No lo puedo dejar pasar. Aunque he dicho que criticar a la MUD resulta muy  torpe de cara a los riesgos y desafíos que tienen que enfrentar, que venga alguno de ellos a demonizar críticas de venezolanos, por vivir en el exterior, no deja  ser una posición más lerda y lacónica, que evitar reprocharlo.

Chúo enfatizó en el programa Vladimir a la 1, que “quien quiera liderar la lucha del pueblo venezolano, que se venga pa’ acá a pasar roncha con el pueblo”. Palabras despreciativas e infantiles, como aquellas de “los empantuflados” (dixit Capriles), que terminan siendo arrogantes como las de Trump, que por montarse en un set y una tarima, creen tener la magia de “hacer su país grande otra vez” y como ellos lo ordenan.  Argumento fuera de orden por etnocéntrico e idola fori.

Vale recordar al chauvinismo como discurso patriotero muy utilizado en tiempos de nacionalismos, segregación y revolución. Creencia narcisista próxima a la paranoia y la mitomanía, que lo propio del país o región a la que uno pertenece, es lo mejor en cualquier aspecto. El nombre proviene de la comedia La cocarde tricolore (La Escarapela Tricolor, 1831) de los hermanos Cogniard, en donde el actor Chauvin, personifica un patriotismo exagerado.

Mismo perfil chauvino -separatista y descortés- que iguala un líder cuando se adjudica en exclusiva la licencia de portar la “escarapela tricolor” y el derecho a vestirla y defenderla sobre los autoexilados, estén en NY, Bogotá, Miami, Panamá, Madrid, Montreal, Praga o Dubai. En términos de lo políticamente correcto, el mote -sacudir al aliado- es un absorto de estupidez.

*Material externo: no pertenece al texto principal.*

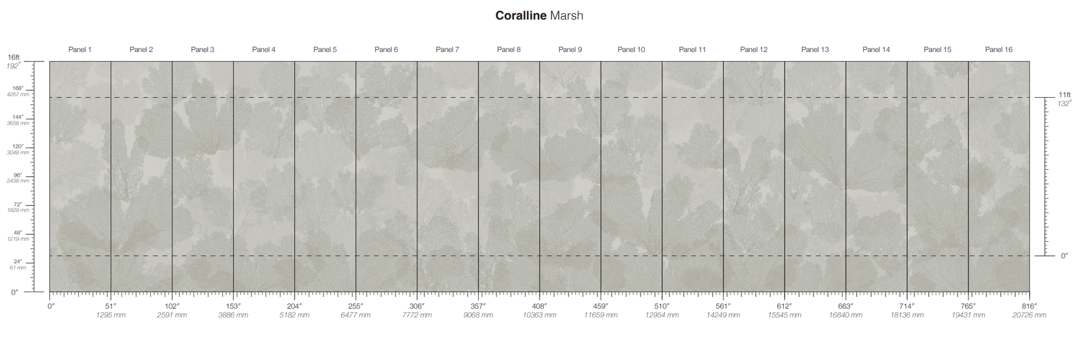The height and width of the screenshot is (340, 1077).
Task: Select the 96″ vertical ruler mark
Action: (18, 175)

Cabalga lo imprudente tanto como le criticamos al chavismo.

Chavista y chauvinista es una anfibología cercana por ser típico de sus prejuicios. Pero ojo: Chúo-vinista y chovinista también es una fenómena que se oye muy mal viniendo de un burócrata de la MUD, que por pensarse Dios, sentencia quién pasa roncha y quién no… Para colmo, agregar que “Diosdado y J.J. Rendón andarían en la misma tribuna, complotados contra la MUD”, es otro desliz estratégico delirante e irresponsable del señor secretario de la MUD.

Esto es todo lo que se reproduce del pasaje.